When I read a non-fiction book, I expect two things for it to be good:the first is useful or interesting information on a topic or a person and the other thing is an interesting narrative or style of delivering the information to the reader.
While the information can be similar, more often than not, we are exposed to the same information through different media but sometimes the information clicks (or sticks with us) and sometimes it does not. Thus, the second factor which is the writing style becomes a deciding factor. George Clason’s book succeeds by acing the two factors.

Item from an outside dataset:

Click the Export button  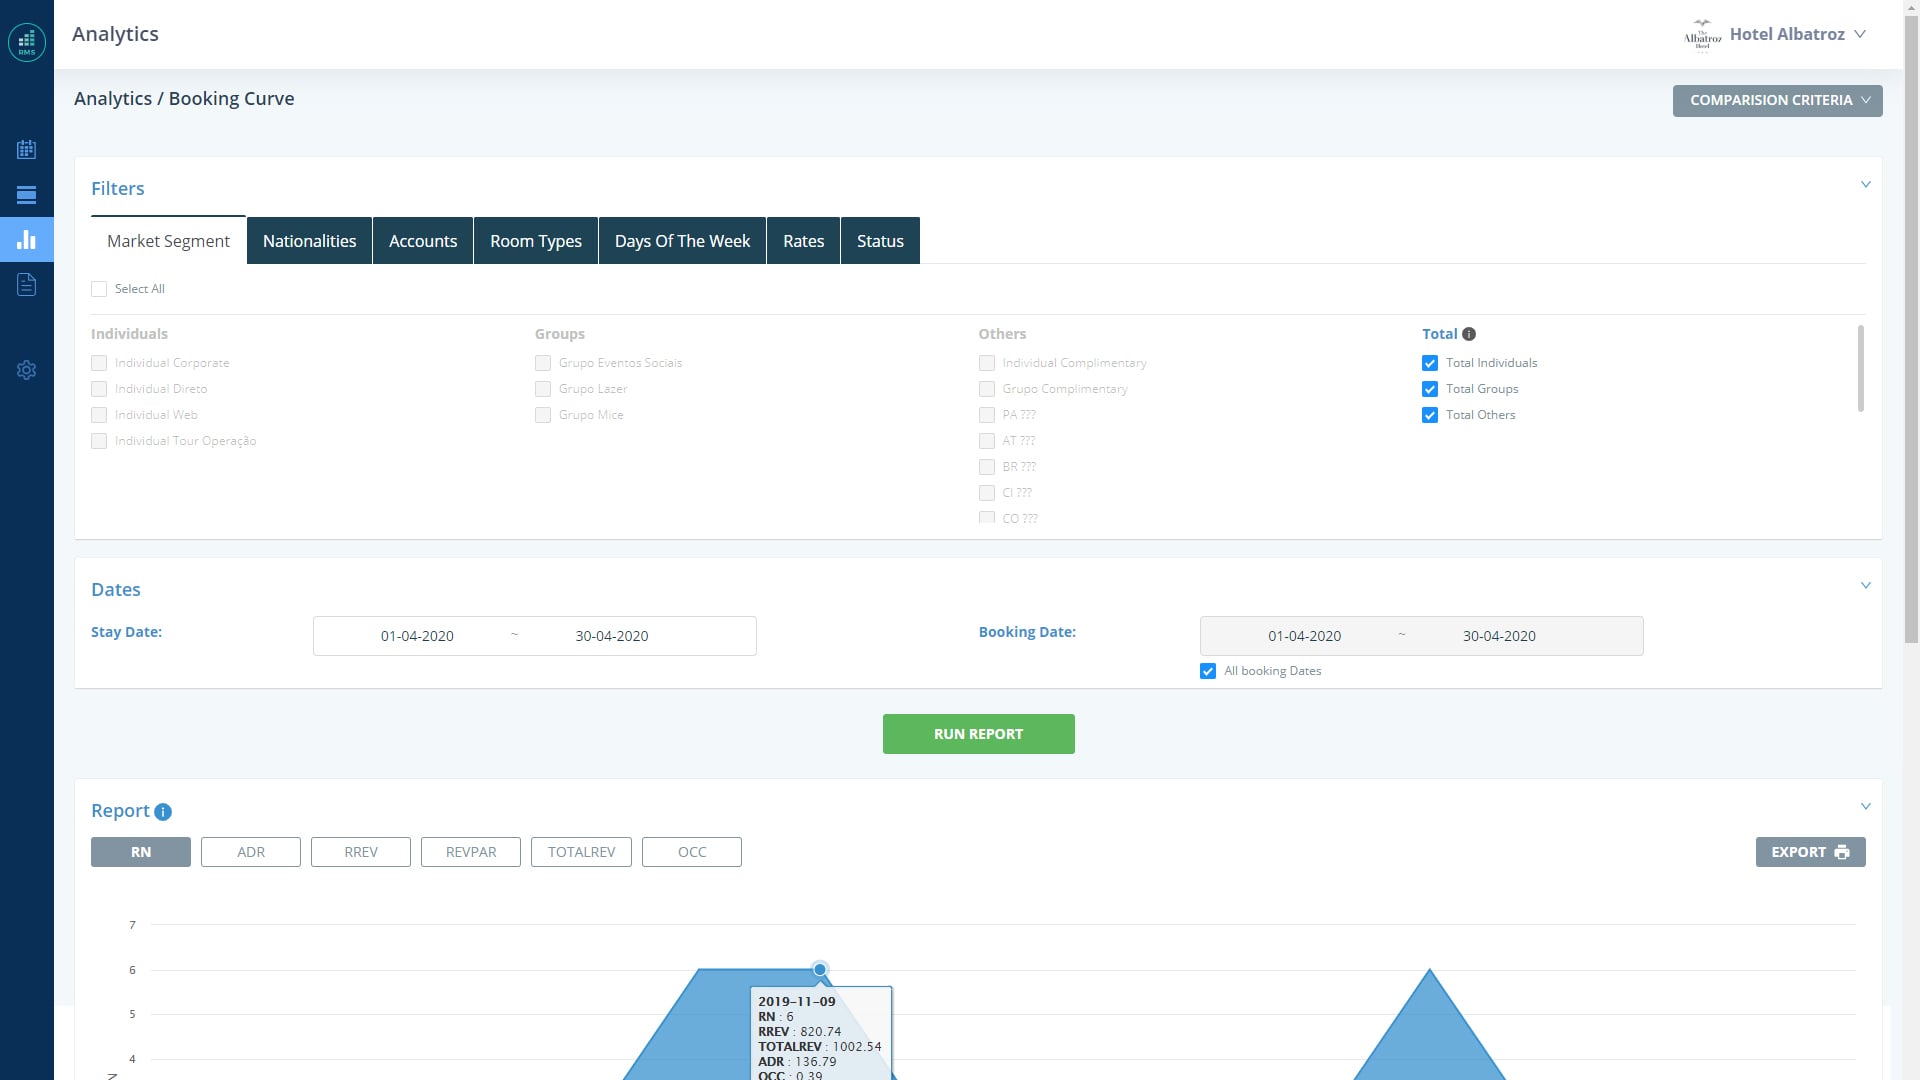pos(1810,852)
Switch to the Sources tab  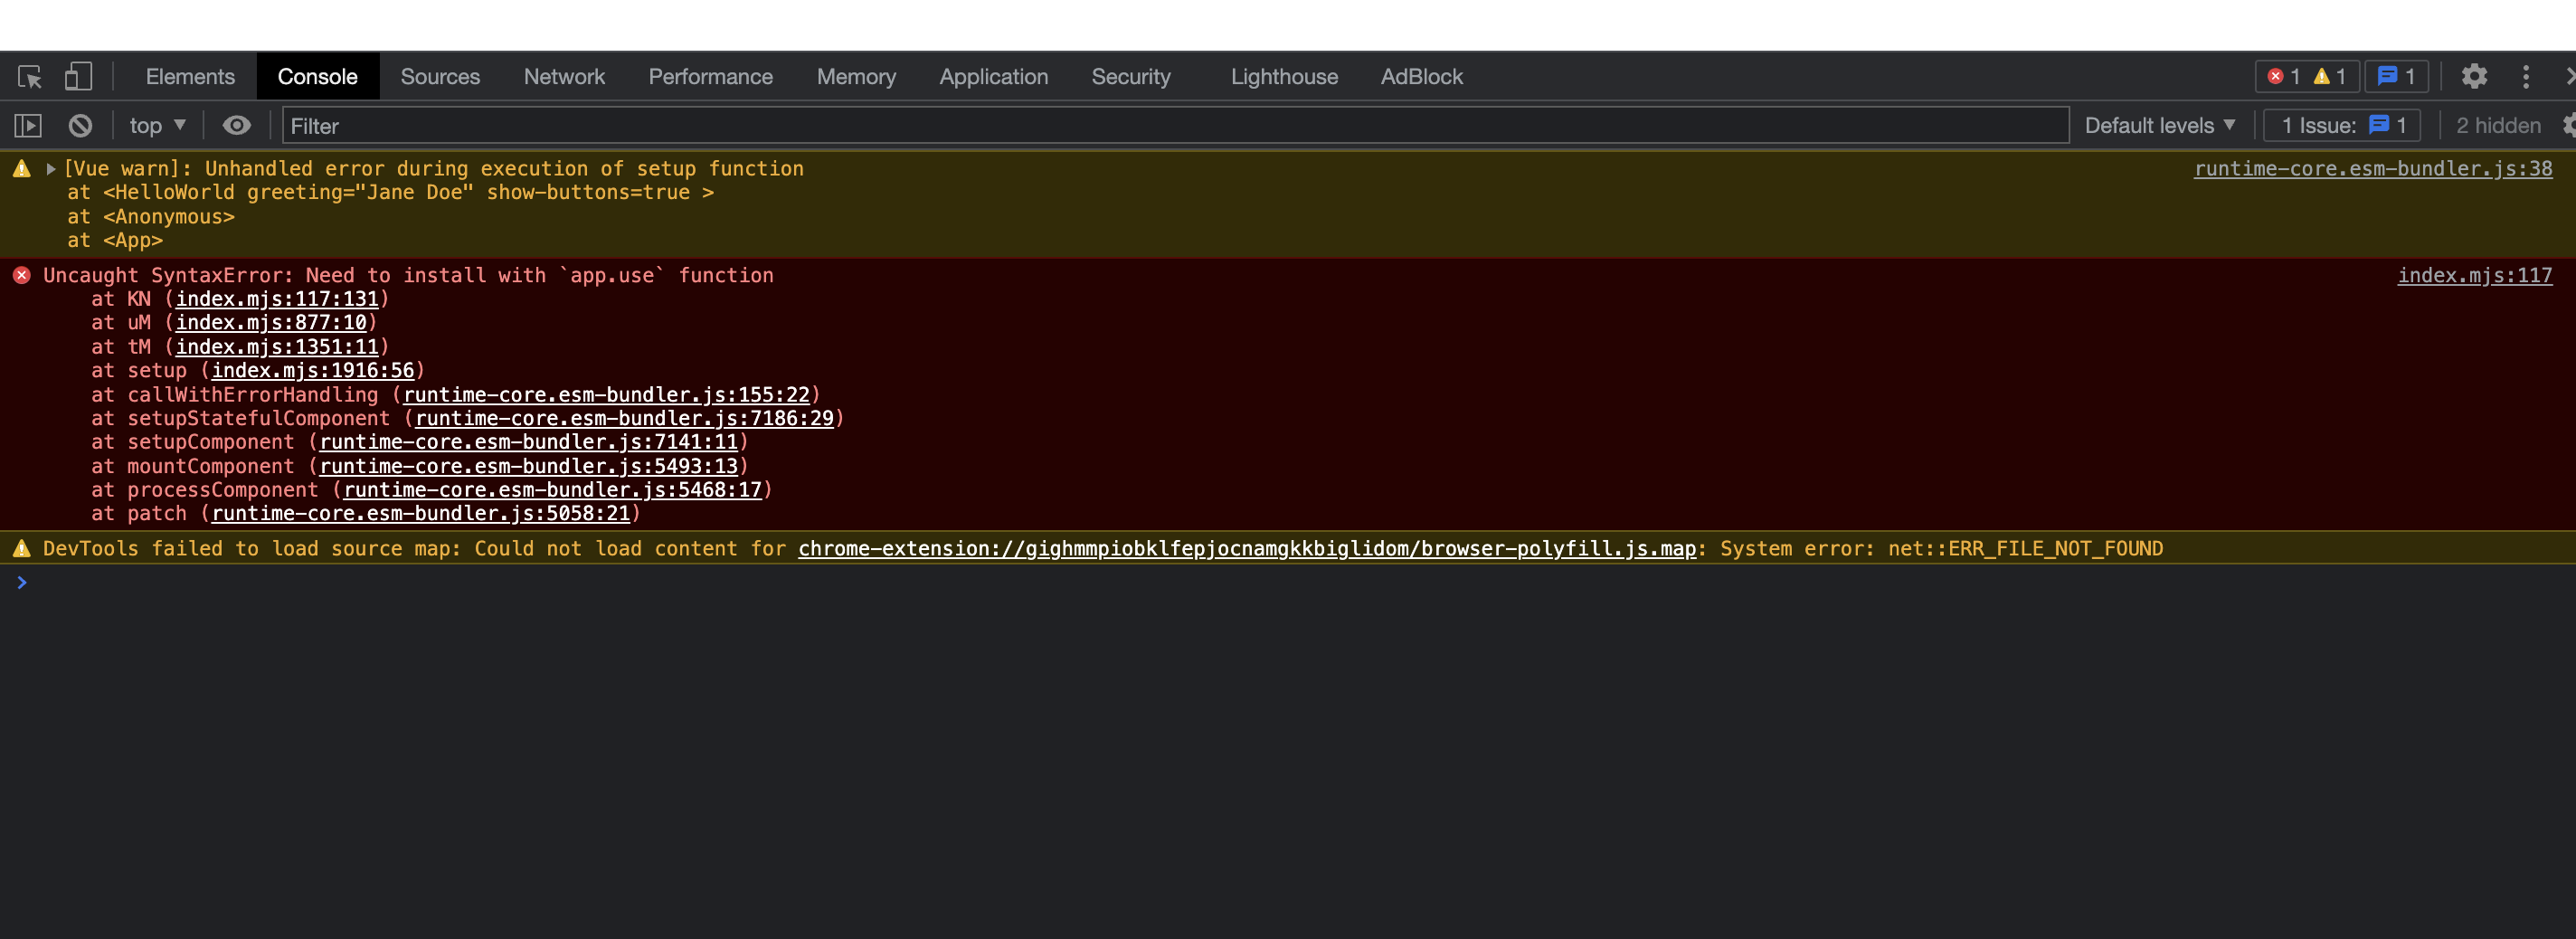[x=440, y=76]
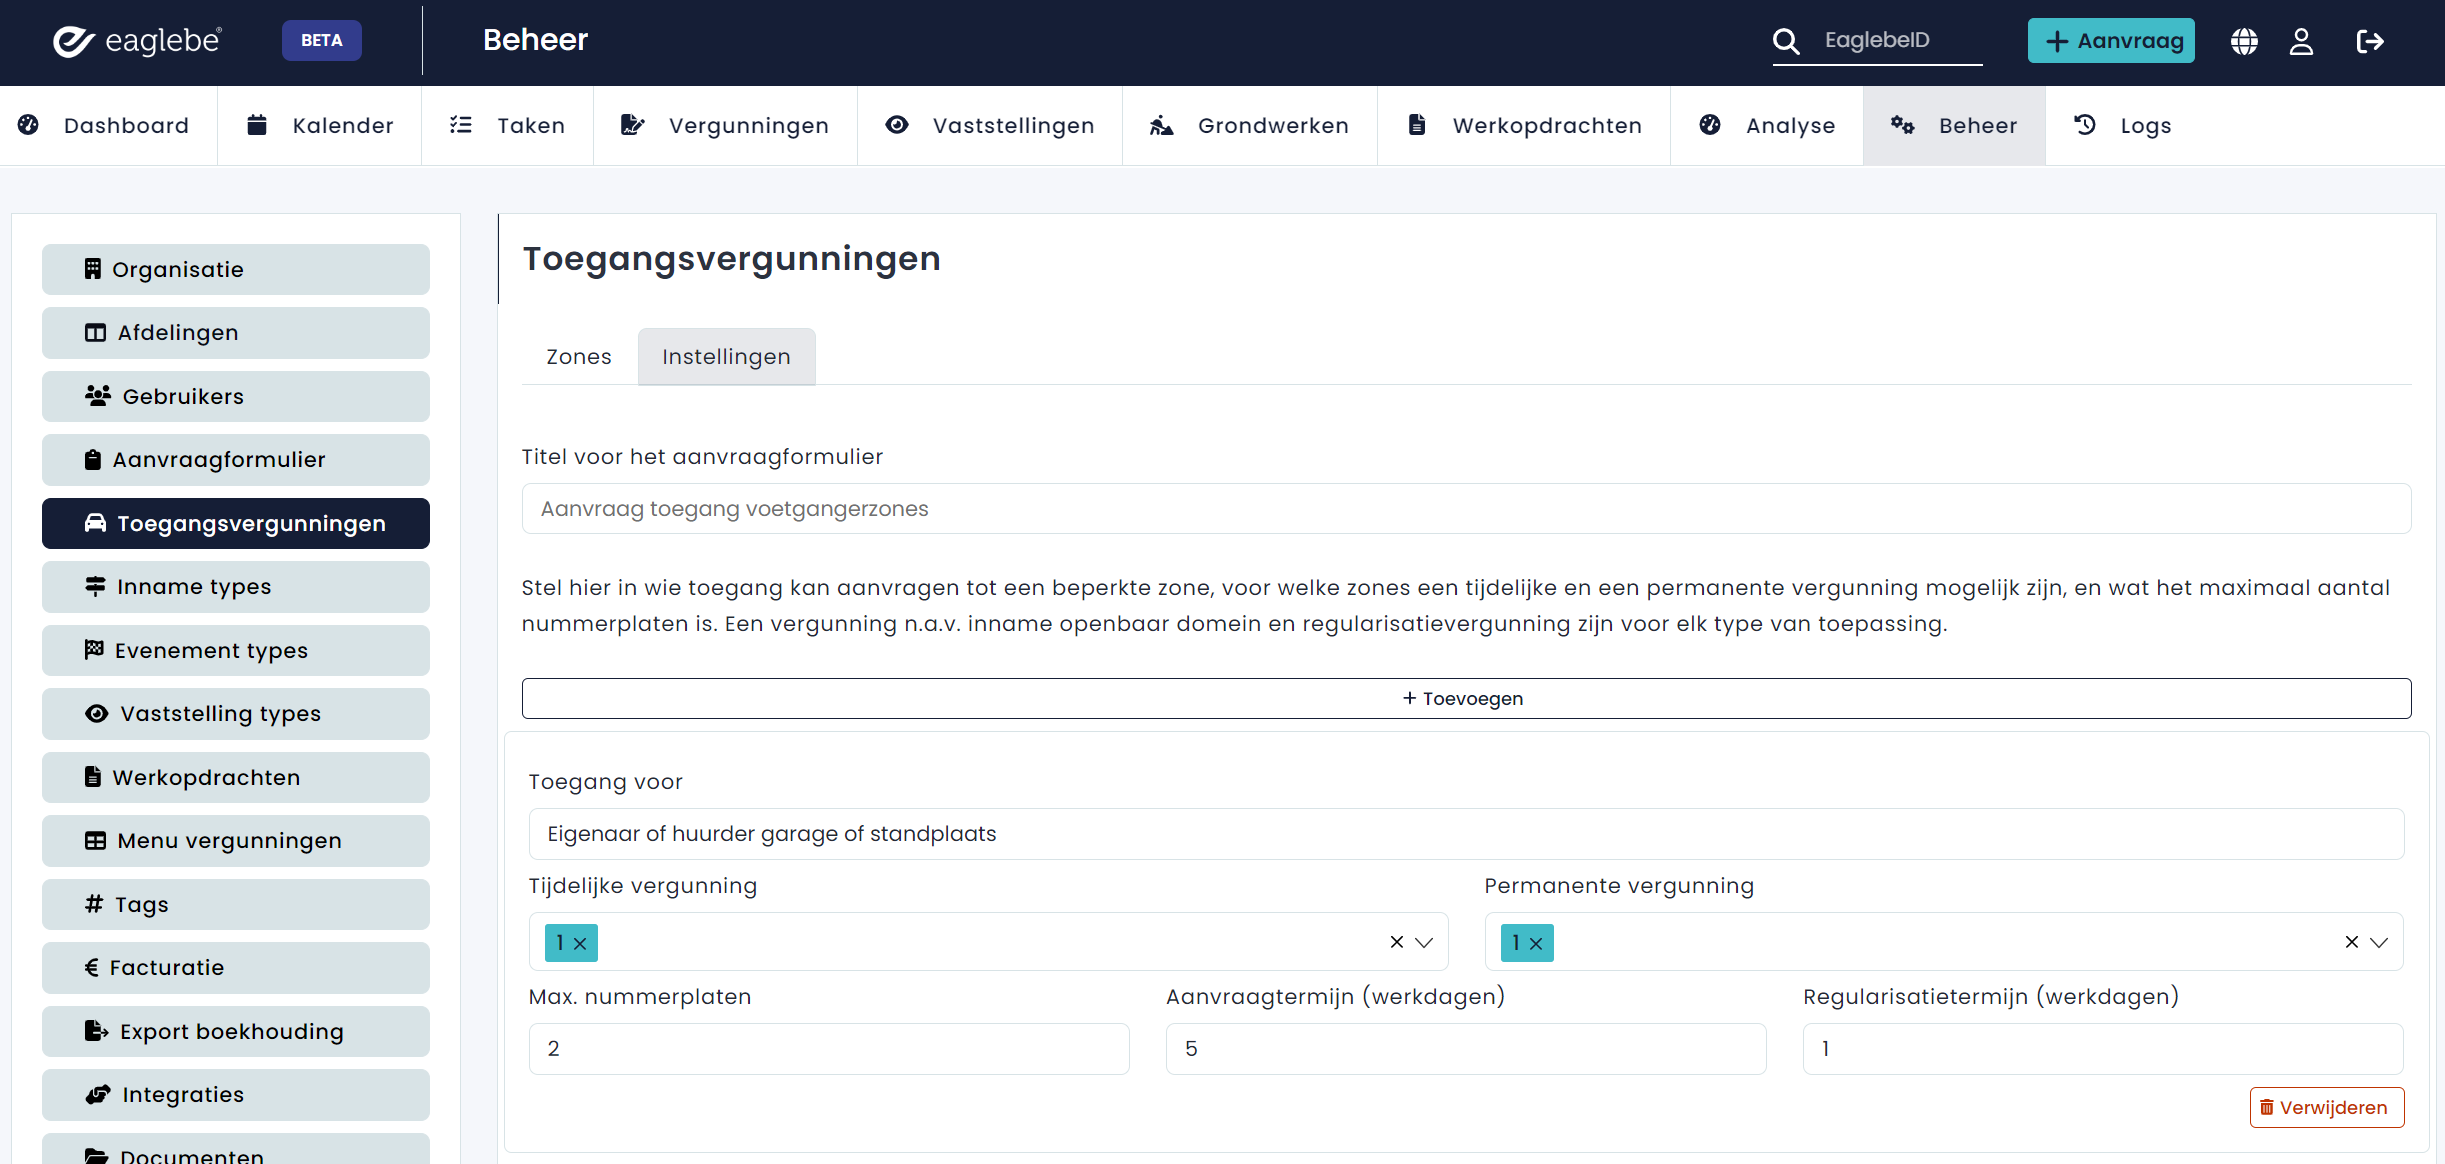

The Richest Man in Babylon teaches simple personal finance rules in the form of lessons in different stories having different characters. For instance in one of the stories, Arkad, the richest man in the city, teaches us about the 7 cures to a lean purse that can help us “fatten our purses”. These principles are simple: set aside at least ten percent of your earning and invest it wisely to create a passive income stream, don’t buy things you do not need, ask an expert when you are about to start a business or entrusting someone else with your money, buy a house early on so that you don’t have to pay a huge amount of rent over a long period, and most importantly increase your ability to earn (or in other words invest in yourself).
Learning these simple time tested principles from ancient people is different from reading about them in an article. You will feel as if you are in Babylon yourself, such is the mastery with which the author paints the city of Babylon in all of its glory, in the company of merchants who travel hundreds of miles between cities trading valuable items and making a decent living.
The book is short-114 pages long and made up of 11 short stories. It will make a great read for adults and kids alike. I strongly recommend this book.